In the first year after the World Trade Center attacks, the proportion of individual counseling visits ending in referral to mental health treatment services decreased through time from about 30 to 6 percent of first visits and from 30 to 4 percent of follow-up visits (Figure 1). Between one and two years after the attacks, the proportion of visits ending in a referral slowly increased to about 18 percent for first visits, while the proportion for follow-up visits remained generally steady (about 4 to 6 percent) (Figure 1). Overall, 59,526 of 684,500 (9 percent) visits for individual counseling for which visit information was available (10 percent of first visits and 6 percent of follow-up visits) ended with a referral to professional mental health services.
Results of hierarchical MIXNO models indicated that the strongest predictor of receiving a referral to professional mental health services was the number of event reaction categories scored as present (z=197.2, p<.001). Referrals were received by 386 of 43,898 individuals (1 percent) with no categories, 2,977 of 77,392 (4 percent) with one category, 6,736 of 107,306 (6 percent) with two categories, 11,579 of 144,295 (8 percent) with three categories, and 37,848 of 311,609 (12 percent) with four categories. The second-strongest predictor was risk category (z=-85.2, p<.001), with the following groups accounting for more referrals: individuals who were directly affected by the attacks (persons who were injured, World Trade Center or school evacuees, World Trade Center employees absent on the day of the attack, or persons who experienced significant damage to their home) (6,447 of 49,213 persons, or 13 percent); those who were rescue or recovery workers (1,729 of 13,584, or 13 percent); those who had a physical disability or preexisting trauma, mental health, or substance abuse problem (11,843 of 94,914 persons, or 12 percent); those who experienced loss of family (4,184 of 33,830, or 12 percent); those who experienced job loss (7,985 of 69,056, or 12 percent); and uniformed personnel (8,791 of 88,566, or 10 percent). Categories of risk were hierarchic; for example, an individual who experienced both job loss and loss of family was considered to be in the latter category.
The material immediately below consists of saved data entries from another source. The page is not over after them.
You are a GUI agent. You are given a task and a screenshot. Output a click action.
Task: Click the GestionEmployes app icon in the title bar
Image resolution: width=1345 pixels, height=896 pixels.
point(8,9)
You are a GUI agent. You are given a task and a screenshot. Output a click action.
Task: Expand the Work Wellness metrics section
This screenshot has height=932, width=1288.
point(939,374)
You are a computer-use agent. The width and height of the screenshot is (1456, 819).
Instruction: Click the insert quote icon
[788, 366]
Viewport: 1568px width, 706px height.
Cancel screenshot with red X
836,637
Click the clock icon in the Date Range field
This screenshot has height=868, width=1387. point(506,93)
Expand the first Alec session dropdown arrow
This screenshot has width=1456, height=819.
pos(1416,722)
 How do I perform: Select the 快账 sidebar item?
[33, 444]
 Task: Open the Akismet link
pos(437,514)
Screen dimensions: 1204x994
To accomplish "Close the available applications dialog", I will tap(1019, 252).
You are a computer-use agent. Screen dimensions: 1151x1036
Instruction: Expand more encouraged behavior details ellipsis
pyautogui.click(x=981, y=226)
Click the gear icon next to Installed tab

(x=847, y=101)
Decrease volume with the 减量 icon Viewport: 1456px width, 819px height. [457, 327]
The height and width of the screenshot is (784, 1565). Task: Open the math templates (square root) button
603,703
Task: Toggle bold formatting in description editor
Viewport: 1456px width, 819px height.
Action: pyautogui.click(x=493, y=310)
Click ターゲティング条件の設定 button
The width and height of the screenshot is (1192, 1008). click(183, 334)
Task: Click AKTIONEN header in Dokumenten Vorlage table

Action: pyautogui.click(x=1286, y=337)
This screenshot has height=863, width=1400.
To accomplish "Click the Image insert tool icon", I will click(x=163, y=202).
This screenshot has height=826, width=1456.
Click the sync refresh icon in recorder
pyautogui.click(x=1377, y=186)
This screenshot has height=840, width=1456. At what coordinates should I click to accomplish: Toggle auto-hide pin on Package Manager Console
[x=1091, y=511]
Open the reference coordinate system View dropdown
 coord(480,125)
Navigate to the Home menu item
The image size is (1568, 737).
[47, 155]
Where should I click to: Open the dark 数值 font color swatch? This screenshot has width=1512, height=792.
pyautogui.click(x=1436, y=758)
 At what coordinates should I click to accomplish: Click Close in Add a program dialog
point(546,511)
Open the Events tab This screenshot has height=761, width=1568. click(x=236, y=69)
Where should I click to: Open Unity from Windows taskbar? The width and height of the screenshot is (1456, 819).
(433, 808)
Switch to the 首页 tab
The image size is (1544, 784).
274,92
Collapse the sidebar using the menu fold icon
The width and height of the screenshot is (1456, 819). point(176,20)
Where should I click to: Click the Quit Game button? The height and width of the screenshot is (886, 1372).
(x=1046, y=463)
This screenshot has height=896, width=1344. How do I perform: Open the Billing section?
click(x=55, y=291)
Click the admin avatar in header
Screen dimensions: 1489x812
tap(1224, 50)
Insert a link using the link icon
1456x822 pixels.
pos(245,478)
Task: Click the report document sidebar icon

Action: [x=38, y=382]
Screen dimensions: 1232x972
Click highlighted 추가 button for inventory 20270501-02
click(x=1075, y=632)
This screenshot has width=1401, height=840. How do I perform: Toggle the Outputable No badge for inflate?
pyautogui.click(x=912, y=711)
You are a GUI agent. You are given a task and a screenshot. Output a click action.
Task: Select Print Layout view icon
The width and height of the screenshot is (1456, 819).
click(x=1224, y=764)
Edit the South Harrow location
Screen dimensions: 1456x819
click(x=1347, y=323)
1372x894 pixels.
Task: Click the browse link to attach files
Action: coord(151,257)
Compared with persons in the other risk categories, children categorized as belonging to the risk group of schoolchildren and members of the general population had fewer referrals (3,328 of 86,343 schoolchildren, or 4 percent, and 15,219 of 248,994 members of the general population, or 6 percent). Age was also related to referral to professional mental health services (z=66.1, p<.001), with adults being more likely than children to receive a referral (54,969 of 576,074 adults, or 10 percent, compared with 4,260 of 105,244 children, or 4 percent).
The model including time variables was significant above and beyond the model that did not include terms representing months since the World Trade Center attacks (χ2=6,501.2, df=4, p<.001), indicating that time and type of visit (first or follow-up) through time exerted an independent effect above and beyond the other variables in the model (z=2.0, p<.05 for month2, z=-40.2, p<.001 for visit type by month, and z=8.6, p<.001 for visit type by month2; findings were not significant for month alone).